- [Challenge] Rename "Image resolution" to "Screen size" in the lines starting at the one with "Locate an element on the screen. Image" and ending at the one with "I want to click on module". Give those lines back with only that change.

Word and item position data:

----------------

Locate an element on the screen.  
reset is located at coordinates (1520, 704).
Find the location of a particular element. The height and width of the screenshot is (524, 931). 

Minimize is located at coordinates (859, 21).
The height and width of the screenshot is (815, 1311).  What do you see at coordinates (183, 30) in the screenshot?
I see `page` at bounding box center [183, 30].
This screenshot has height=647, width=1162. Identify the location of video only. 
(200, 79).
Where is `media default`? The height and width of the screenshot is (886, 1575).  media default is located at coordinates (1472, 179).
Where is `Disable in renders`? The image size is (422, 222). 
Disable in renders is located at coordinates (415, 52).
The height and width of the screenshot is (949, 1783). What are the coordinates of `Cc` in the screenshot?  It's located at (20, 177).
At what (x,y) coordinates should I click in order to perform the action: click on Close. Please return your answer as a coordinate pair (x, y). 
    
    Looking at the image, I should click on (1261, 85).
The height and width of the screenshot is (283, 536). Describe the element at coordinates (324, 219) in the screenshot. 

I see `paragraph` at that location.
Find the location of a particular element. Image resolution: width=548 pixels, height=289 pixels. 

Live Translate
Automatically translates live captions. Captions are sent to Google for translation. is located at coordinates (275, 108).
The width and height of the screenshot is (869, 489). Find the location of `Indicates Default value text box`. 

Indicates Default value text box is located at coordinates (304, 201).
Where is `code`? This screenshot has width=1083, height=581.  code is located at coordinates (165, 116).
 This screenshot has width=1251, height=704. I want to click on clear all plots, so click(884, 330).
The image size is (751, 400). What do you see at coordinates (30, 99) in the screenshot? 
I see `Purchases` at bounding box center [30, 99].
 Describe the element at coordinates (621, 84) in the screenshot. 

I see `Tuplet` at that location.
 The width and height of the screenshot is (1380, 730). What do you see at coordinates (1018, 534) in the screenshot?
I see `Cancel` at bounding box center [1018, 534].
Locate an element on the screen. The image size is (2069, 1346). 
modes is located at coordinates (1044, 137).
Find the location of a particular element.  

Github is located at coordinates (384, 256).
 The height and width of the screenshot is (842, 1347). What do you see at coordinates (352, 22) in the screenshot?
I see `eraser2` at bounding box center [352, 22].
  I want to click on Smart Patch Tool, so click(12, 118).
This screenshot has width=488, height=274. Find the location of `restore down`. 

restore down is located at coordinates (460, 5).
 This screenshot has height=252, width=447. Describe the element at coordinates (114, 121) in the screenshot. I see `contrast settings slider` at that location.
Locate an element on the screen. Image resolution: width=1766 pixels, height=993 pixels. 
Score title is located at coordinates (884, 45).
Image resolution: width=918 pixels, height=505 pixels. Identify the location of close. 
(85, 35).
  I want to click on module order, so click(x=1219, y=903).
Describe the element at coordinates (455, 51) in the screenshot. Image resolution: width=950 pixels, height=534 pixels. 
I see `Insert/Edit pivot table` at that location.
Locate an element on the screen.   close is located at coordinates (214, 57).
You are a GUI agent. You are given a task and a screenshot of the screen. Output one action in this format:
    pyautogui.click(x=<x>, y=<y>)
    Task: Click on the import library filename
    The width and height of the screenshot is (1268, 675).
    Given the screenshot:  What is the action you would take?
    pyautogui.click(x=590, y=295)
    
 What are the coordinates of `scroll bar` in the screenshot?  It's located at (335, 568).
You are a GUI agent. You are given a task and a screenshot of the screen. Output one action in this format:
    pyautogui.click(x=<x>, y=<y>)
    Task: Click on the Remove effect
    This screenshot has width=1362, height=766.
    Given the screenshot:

----------------

- [Task solution]
Locate an element on the screen. Screen size: width=1766 pixels, height=993 pixels. 
Score title is located at coordinates (884, 45).
Screen size: width=918 pixels, height=505 pixels. Identify the location of close. 
(85, 35).
  I want to click on module order, so click(x=1219, y=903).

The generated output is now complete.